You don’t need expensive medical checkups or complex diagnostics to estimate your life expectancy — a few simple physical tests can already give you meaningful clues. Researchers have identified four key exercises that assess balance, strength, flexibility, and speed, all closely linked to how long and how well you might live.
Balancing on one leg is a good start. In a long-term study of 2,000 adults, those who couldn’t balance for 10 seconds or more were found to have a much higher risk of mortality. According to researcher Kenton Kaufman, holding the position for 30 seconds shows good physical condition, especially if done with both legs or even with eyes closed. Strong balance reduces the risk of tripping or falling — one of the leading causes of injury and death in older adults.

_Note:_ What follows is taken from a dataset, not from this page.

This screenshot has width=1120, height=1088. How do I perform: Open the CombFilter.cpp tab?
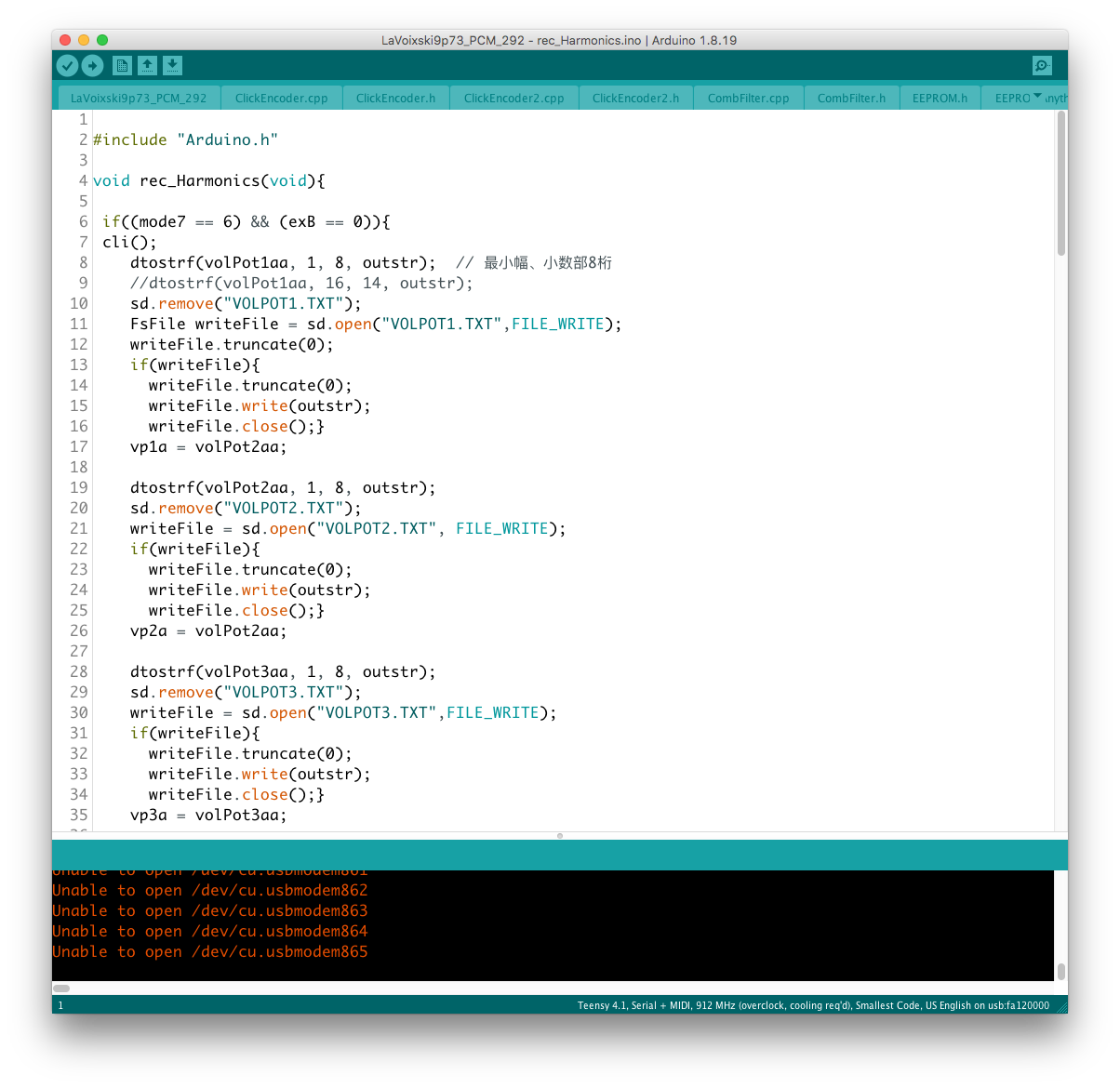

Another test focuses on grip strength. Hanging from a pull-up bar for as long as possible reveals not just upper body strength but also overall vitality. Research shows that people with stronger grip strength tend to live longer and are less likely to develop chronic diseases. The benchmarks are roughly 75–90 seconds for ages 20–40, 60–75 seconds for 40–60, and about 45 seconds for those over 60.
Next is the sit-and-rise test — sitting cross-legged on the floor and standing up without using your hands, forearms, or knees. This exercise evaluates muscle control, flexibility, and balance all at once. A study led by Claudio Gil Araújo found that middle-aged and older people who performed the move easily were six times less likely to die from heart disease or other causes over the following decade compared to those who struggled.

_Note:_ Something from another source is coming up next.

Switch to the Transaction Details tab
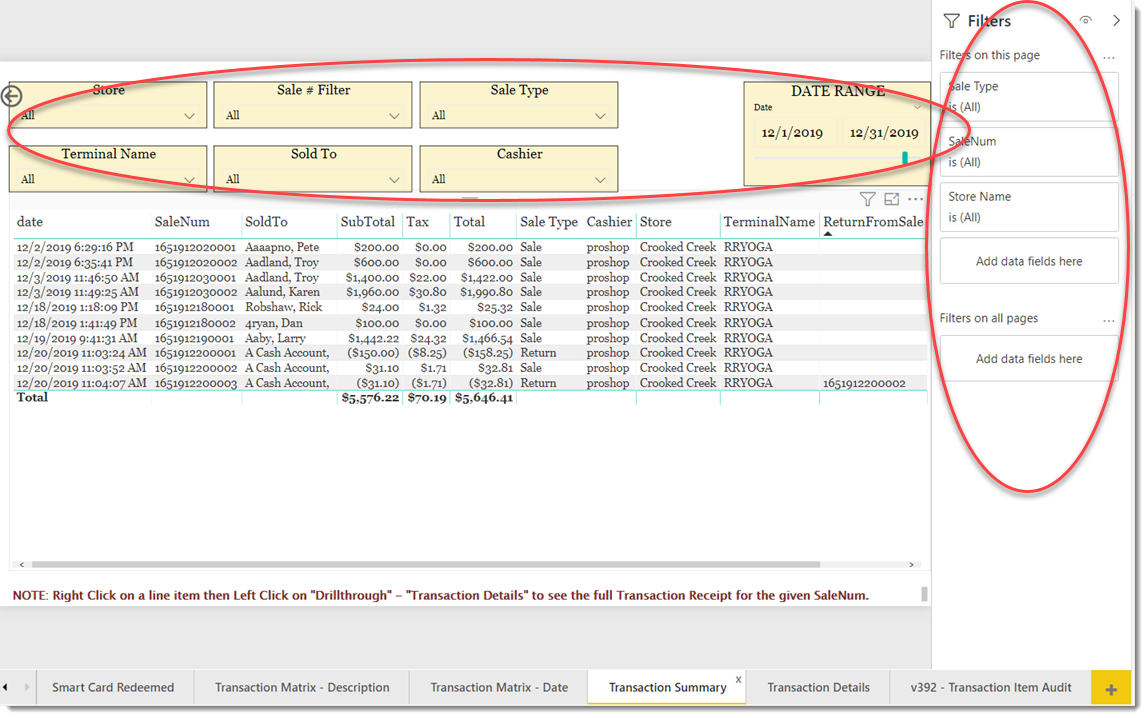1147x718 pixels. (818, 687)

Lastly, your walking speed says a lot about your health. Walking six meters (about 20 feet) in a straight line and calculating your pace can reveal your physical resilience. Moving slower than one meter per second has been linked to shorter life expectancy in older adults. On the other hand, a faster pace generally indicates better cardiovascular health and mobility.
Experts agree: even modest activity makes a big difference. Just a 15-minute brisk walk daily can lower mortality risk by nearly 20%. These simple, at-home tests might not tell you exactly how long you’ll live — but they do reflect how well you’re aging.